How CMAR Decides When Someone Needs More Support
Not everyone starts at the same level. Some patients need PHP right away, while others can begin at IOP or weekly outpatient and be monitored closely.
CMAR may provide more support when a patient shows signs such as these.
- Continued use or recent relapse
- Unstable home life
- Repeated unsuccessful outpatient attempts
- Stronger mental health symptoms
- Withdrawal risk or medical concerns
Damioli is especially careful about medical safety. He says he looks closely at alcohol and benzodiazepine use because withdrawal can be dangerous in those cases.
That is why safety has to shape placement decisions from the start. CMAR’s overview of how outpatient detox works gives more context for that early stage of care.
Progress Monitoring Should Feel Supportive, Not Punitive
This part of Damioli’s interview is especially useful because it directly addresses a common fear. Many patients hear words like accountability or testing and assume treatment is trying to punish them.
He says accountability is one of the biggest differences between treatment and informal support. He explains, “If something’s happening, if you’re not attending, if we have a concern about you, we will step up and say something. We will call you.”
That kind of support can include several things.
- Attendance follow-up
- Case manager outreach
- Schedule adjustments
- Medication check-ins
- Family or support-system contact when appropriate
For some patients, medication support is part of that structure. CMAR’s Suboxone MAT program is one example of how medical care can fit into a broader outpatient plan.

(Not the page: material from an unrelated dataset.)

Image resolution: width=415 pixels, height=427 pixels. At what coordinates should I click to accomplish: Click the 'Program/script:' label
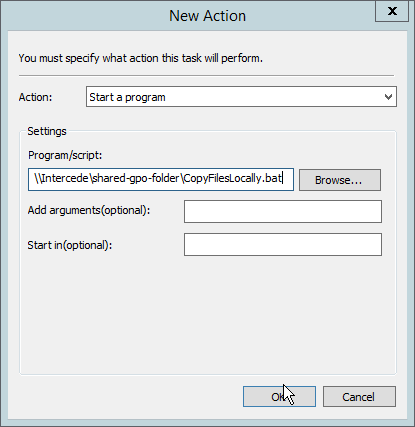click(x=65, y=155)
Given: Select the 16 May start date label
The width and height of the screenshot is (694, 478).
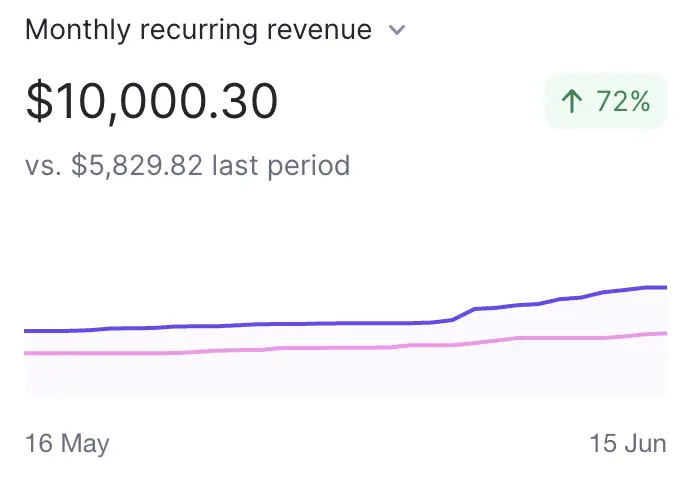Looking at the screenshot, I should pos(67,443).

Why People Often Struggle Early In Outpatient Care
The first month can be the hardest part of treatment. People are trying to change routines, manage cravings, show up consistently, and handle the same life stress they were already carrying before treatment began.
Damioli says early struggles are common, and the team tries to respond instead of shame. He explains, “If there are barriers to accessing care that we can help that person remove, we’ll do that.”

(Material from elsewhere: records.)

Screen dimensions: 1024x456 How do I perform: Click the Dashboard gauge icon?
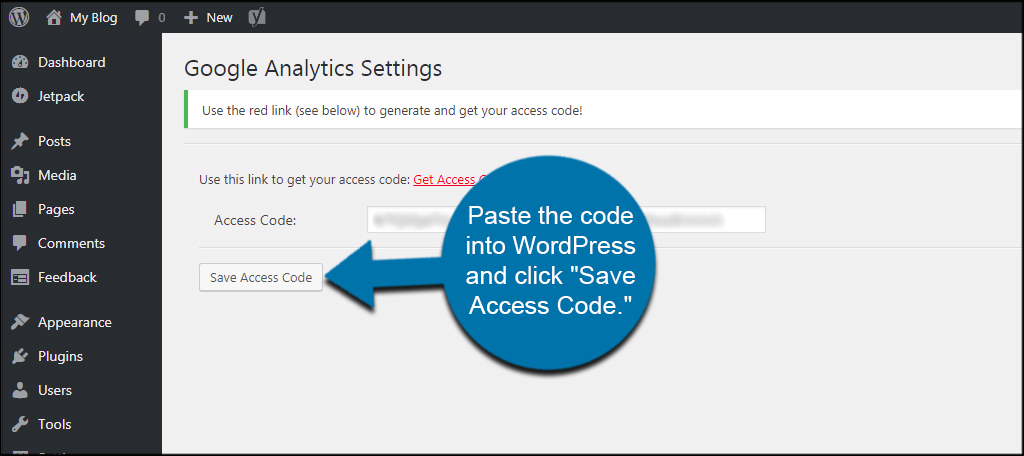19,62
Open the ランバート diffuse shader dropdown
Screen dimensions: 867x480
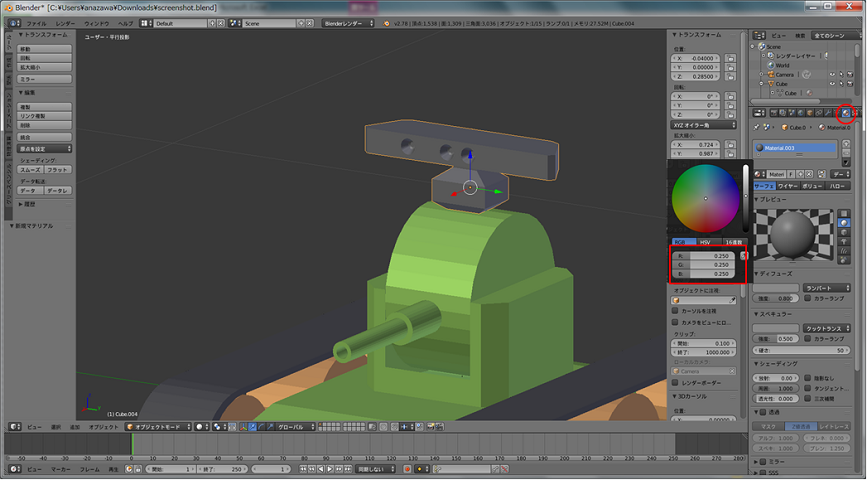[827, 287]
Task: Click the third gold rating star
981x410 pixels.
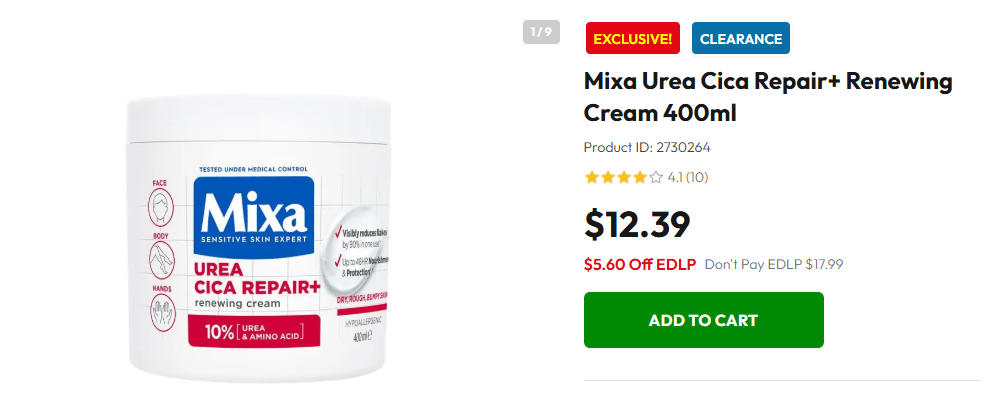Action: click(623, 178)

Those barriers often look practical before they look clinical.
- Scheduling conflicts
- Work pressure
- Family demands
- Transportation issues
- Shame after relapse
- Trouble staying organized
When someone misses sessions, CMAR does not just mark them down and move on. Damioli says the first step is a conversation about what is getting in the way and how the team can help remove it.
What Better Outcomes Actually Look Like
Damioli says treatment success is bigger than simple abstinence. He wants to know whether a person is functioning better in daily life. That broader definition of progress aligns with NIDA’s recovery framework.
He explains that the team looks at general life improvement, not just last use. That includes relationships, work performance, emotional regulation, community connection, and physical well-being.
His summary is one of the clearest lines in the interview. “Drugs and alcohol are just the start of recovery. Learning to live a happy, healthy life is what it’s really all about.”
It also reflects how SAMHSA describes treatment and support, in which long-term recovery includes health, function, and stability.
Why The Right Level Of Care Matters
The wrong level of care can leave someone overwhelmed or under-supported. The right level gives them enough structure to stay engaged and enough flexibility to keep moving through daily life. That is the main takeaway from Damioli’s interview. CMAR chooses outpatient addiction treatment in Colorado by looking at the full picture rather than one symptom or one preference.
PHP, IOP, and weekly outpatient all have a role in recovery. The key question is which level provides the patient with enough support, accountability, and clinical oversight to build momentum in the first month.
That is what makes placement decisions matter. They shape not only the schedule, but also the odds that someone will keep showing up, stay connected, and move forward in care that fits both their needs and their real life.